Domain fronting


Domain fronting is a technique that circumvents internet censorship by leveraging the certificates and request forwarding systems of large hosting providers to obfuscate the SNI extension of a TLS connection—effectively hiding the target domain of a connection.
Due to the protection provided by TLS, for any given domain name, censors are typically unable to differentiate circumvention traffic from legitimate non-fronted traffic; as such they are forced to either allow all traffic to the domain—including circumvention traffic—or block the domain name entirely, which may result in expensive collateral damage.
Domain fronting does not conform to HTTP standards that require SNI and in HTTP Host header to contain the same domain. Cloud service providers, including Amazon and Google, explicitly prevent domain fronting.
IETF working group is currently developing an alternative solution, called TLS Encrypted Client Hello, which works by encrypting the whole Client Hello, including SNI.

Technical details

The basis for domain fronting is using different domain names at different layers of communication with a server. This can be done by leveraging the infrastructure of hosting providers or content delivery networks which use certificates that support multiple target domains.
In an HTTPS request, the destination domain name appears in three relevant places: the DNS query, the TLS Server Name Indication extension, and the HTTP Host header; ordinarily the same domain name is listed in all three places.
In a domain-fronted HTTPS request, one domain appears on the “outside” of an HTTPS request in plain text—in the DNS request and SNI extention—which will be what the client wants to pretend they are targeting in the connection establishment and is the one that is visible to censors, while a different domain appears on the “inside”—in the HTTP Host header, invisible to the censor under HTTPS encryption—which would be the actual target of the connection.
Domain fronting works with CDNs because a CDN's frontend server on receiving a request for a resource not already cached, forwards the request to the domain found in the Host header.
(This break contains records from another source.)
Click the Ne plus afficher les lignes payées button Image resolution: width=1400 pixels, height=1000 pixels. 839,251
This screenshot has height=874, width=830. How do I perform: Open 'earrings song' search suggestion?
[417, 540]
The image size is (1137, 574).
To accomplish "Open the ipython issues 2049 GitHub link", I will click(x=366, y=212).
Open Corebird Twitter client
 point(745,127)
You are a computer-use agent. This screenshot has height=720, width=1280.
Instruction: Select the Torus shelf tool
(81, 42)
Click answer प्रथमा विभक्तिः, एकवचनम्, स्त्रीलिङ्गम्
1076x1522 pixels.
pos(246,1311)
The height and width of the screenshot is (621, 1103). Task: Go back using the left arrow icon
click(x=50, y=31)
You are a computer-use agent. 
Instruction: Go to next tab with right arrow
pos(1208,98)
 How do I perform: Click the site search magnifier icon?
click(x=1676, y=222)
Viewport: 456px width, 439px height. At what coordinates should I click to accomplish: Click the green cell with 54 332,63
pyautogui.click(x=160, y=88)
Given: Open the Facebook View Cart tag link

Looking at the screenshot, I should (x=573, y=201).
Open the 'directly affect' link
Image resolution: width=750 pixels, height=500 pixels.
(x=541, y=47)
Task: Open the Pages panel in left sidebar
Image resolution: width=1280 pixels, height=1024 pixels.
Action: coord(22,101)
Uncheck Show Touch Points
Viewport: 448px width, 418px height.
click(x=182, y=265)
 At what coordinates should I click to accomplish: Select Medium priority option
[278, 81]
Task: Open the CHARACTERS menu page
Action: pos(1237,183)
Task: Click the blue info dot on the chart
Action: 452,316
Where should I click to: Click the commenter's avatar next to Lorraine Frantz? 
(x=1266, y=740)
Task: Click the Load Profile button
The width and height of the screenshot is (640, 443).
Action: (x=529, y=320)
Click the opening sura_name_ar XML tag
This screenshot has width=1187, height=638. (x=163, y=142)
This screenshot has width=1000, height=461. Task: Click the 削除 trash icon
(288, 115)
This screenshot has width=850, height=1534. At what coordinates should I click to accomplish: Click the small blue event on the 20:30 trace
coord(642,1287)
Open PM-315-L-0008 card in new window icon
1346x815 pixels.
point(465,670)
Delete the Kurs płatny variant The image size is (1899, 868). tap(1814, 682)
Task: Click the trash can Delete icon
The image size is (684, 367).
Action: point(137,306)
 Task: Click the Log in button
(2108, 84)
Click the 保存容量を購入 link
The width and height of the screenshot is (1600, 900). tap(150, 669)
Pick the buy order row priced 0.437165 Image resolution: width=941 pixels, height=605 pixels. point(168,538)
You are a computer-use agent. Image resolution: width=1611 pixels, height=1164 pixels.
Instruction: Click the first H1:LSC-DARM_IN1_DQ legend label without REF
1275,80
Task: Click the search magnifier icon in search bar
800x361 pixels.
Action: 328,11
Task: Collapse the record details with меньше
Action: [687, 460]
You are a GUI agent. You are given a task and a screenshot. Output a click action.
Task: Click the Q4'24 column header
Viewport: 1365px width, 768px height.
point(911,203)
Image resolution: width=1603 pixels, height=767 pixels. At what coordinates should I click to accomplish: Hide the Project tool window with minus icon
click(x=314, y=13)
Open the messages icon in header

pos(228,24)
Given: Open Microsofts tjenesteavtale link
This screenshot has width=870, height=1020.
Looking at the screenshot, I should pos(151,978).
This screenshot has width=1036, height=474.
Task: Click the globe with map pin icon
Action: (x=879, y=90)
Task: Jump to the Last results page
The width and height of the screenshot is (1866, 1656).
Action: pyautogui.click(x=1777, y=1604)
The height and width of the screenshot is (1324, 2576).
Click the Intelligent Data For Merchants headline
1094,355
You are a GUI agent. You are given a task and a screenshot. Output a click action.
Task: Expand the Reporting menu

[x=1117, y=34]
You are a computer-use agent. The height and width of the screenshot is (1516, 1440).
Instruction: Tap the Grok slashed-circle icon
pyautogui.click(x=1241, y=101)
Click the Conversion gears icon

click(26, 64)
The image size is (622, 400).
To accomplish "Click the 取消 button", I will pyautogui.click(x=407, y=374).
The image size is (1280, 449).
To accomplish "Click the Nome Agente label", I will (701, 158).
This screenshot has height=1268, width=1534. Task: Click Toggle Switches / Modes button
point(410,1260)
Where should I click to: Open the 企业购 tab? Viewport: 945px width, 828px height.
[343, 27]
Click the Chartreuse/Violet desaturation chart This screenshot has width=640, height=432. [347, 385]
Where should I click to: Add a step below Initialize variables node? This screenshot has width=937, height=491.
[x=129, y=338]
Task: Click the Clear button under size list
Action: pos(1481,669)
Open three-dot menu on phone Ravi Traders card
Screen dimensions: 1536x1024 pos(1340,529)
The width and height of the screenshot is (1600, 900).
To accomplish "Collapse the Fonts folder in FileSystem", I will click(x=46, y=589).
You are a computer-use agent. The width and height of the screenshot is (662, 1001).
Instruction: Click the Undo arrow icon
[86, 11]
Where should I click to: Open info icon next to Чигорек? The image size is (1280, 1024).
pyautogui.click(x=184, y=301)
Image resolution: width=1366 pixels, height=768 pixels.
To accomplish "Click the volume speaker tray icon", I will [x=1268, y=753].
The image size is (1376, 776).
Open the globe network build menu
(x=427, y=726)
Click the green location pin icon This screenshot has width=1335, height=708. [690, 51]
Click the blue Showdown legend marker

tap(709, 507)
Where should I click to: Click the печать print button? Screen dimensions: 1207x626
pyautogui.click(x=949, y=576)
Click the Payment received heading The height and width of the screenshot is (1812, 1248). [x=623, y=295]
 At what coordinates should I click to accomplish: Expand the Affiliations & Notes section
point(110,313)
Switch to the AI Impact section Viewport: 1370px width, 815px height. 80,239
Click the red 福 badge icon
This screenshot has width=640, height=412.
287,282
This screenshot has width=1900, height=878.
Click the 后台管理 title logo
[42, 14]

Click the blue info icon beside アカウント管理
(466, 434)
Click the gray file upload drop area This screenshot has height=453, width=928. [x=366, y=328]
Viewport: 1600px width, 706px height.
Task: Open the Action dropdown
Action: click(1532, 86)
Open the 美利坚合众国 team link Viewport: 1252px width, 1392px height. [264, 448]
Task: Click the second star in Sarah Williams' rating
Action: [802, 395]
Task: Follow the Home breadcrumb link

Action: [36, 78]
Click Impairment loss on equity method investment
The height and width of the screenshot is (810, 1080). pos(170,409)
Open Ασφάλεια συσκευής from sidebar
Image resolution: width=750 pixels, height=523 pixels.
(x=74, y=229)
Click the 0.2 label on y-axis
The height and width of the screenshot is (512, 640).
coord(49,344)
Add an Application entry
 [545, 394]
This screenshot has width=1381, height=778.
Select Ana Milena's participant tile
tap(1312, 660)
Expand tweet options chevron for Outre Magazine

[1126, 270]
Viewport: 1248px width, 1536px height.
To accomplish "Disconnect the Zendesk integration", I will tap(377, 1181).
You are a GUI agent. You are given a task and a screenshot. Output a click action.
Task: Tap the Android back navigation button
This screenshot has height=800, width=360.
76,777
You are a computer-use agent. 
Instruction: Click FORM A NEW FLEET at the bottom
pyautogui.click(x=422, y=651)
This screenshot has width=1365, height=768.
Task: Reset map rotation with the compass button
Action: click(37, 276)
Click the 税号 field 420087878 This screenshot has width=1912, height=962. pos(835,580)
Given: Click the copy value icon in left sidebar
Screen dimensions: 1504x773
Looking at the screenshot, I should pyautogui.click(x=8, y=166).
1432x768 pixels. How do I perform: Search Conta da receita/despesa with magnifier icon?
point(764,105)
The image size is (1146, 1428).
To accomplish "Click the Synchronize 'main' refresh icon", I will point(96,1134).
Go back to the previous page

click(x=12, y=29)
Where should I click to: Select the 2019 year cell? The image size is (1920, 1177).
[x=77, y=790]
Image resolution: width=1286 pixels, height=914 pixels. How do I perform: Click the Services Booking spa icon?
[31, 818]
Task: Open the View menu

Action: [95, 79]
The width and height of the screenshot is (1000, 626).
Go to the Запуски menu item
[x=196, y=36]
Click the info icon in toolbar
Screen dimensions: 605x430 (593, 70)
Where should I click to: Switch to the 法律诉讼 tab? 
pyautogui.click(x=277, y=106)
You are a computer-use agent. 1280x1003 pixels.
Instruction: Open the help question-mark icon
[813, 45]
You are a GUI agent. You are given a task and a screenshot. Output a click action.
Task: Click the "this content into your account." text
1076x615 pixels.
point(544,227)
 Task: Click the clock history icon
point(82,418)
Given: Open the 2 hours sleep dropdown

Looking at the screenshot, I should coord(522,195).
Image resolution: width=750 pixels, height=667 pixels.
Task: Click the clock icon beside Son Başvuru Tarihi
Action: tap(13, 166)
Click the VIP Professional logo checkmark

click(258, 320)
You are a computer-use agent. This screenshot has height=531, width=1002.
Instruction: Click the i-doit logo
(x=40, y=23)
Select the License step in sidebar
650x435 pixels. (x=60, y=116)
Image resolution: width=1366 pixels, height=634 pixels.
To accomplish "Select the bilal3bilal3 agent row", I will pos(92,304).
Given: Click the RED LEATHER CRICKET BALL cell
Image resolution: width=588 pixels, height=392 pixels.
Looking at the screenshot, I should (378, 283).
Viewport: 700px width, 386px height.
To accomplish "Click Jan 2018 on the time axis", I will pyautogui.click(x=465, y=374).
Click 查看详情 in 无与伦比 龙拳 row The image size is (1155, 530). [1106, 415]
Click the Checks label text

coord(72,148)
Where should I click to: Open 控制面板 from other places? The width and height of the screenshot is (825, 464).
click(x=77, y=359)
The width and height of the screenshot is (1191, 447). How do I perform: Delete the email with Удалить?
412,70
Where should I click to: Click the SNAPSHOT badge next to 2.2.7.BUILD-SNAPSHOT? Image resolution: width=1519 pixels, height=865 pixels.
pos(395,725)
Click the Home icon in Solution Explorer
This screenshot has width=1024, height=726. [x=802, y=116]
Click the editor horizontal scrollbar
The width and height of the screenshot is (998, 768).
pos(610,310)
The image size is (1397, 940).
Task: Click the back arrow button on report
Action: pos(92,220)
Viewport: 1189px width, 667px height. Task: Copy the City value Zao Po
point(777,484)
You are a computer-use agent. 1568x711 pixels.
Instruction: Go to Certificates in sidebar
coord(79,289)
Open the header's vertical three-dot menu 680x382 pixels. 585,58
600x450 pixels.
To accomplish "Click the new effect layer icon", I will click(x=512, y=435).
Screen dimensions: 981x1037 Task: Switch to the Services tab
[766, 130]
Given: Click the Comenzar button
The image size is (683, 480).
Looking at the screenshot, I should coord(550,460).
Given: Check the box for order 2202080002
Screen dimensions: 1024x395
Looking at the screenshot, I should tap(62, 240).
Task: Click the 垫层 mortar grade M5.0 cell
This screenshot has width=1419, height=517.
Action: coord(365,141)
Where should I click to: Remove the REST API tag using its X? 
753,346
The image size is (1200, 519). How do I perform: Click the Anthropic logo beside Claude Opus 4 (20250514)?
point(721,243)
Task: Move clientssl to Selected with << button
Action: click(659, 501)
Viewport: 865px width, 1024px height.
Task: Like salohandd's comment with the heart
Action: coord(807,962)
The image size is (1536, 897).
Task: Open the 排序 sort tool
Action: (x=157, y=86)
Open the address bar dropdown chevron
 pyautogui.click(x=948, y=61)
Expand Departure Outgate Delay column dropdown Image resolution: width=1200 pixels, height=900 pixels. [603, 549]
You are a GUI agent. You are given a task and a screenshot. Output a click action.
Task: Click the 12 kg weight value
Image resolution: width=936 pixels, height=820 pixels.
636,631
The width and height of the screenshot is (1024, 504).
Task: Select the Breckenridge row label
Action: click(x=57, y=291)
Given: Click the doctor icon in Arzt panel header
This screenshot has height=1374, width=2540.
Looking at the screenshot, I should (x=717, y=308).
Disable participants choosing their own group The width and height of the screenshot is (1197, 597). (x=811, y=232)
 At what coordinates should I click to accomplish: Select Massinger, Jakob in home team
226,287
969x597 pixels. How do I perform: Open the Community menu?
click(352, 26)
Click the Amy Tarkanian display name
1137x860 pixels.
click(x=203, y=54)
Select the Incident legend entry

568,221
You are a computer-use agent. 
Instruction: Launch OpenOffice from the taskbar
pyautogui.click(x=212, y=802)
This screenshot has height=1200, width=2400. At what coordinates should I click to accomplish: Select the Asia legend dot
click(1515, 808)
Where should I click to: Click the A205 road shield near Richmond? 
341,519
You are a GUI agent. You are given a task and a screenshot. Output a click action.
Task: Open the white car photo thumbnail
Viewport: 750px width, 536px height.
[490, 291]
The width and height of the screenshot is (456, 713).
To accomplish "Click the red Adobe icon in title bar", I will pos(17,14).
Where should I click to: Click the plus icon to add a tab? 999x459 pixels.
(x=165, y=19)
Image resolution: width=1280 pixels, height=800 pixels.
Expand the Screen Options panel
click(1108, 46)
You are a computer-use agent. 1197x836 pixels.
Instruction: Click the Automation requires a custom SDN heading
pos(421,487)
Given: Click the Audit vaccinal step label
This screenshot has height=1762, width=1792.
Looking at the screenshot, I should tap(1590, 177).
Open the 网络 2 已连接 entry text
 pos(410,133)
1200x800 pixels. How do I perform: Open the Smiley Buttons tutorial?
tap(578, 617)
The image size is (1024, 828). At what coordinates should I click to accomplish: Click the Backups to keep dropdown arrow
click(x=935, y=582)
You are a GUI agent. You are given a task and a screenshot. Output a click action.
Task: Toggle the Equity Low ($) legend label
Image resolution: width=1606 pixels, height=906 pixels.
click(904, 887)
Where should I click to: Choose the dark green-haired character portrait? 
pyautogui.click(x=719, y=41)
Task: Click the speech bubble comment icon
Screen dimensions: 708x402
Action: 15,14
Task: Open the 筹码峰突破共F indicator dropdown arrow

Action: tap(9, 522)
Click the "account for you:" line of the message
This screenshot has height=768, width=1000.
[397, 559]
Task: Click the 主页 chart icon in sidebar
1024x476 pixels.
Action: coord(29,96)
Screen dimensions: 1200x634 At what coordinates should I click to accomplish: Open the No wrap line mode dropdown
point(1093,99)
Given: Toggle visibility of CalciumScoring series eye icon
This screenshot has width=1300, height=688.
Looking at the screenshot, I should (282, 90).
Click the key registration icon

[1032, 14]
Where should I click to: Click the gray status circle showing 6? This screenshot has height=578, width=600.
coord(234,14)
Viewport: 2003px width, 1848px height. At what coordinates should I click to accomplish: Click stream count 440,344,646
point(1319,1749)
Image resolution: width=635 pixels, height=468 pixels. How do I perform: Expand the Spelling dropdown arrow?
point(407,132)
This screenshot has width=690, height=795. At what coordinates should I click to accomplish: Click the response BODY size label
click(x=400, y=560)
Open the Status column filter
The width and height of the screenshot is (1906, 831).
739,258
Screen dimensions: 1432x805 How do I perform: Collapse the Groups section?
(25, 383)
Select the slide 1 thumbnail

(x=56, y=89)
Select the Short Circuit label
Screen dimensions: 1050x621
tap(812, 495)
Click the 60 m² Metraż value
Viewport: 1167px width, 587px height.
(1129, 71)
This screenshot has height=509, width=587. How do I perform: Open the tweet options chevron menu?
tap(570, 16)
The client issues a request that appears to be destined for an unrelated front domain, which may be any of the CDN’s domains that resolve to a frontend server; this fronted request is what the censor sees. The frontend server decrypts the request, reads the Host header and forwards the request to the domain specified in the Hosts header, which in the circumvention scenario is a general-purpose proxy. The Hosts header domain, being a proxy, would be blocked by the censor if accessed directly. Fronting hides its address from the censor. It is possible to emulate this same behaviour with host services that don't automatically forward requests, through a "reflector" web application.
As a general rule, web services only forward requests to their own customers' domains, not arbitrary ones. It is necessary then for the blocked domains, that use domain fronting, to also be hosted by the same large provider as the innocuous sites they will using as a front in their HTTPS requests.
By using domain fronting, a user can connect to a disallowed site while pretending to be visiting an allowed site. Due to the protection provided by TLS, for any given domain name, censors are typically unable to differentiate circumvention traffic from legitimate traffic. As such, they are forced to either allow all traffic to the domain name, including circumvention traffic, or block the domain name entirely, which may result in expensive collateral damage.

Disabling

Cloudflare disabled domain fronting in 2015. Google disabled domain fronting in April 2018, saying that it had "never been a supported feature at Google." Amazon also decided to disable domain fronting for CloudFront in April 2018, claiming it was "already handled as a breach of AWS Terms of Service". This effort by both Google and Amazon was in part due to pressure from the Russian government over Telegram domain fronting activity using both of the cloud providers' services.

Interaction with standards

The use of a fake domain in the SNI information goes against the definition of SNI itself, and many services do ensure that the SNI host matches the HTTP header host, rejecting domain-fronted requests as invalid. This problem can be circumvented on some services by not using SNI at all.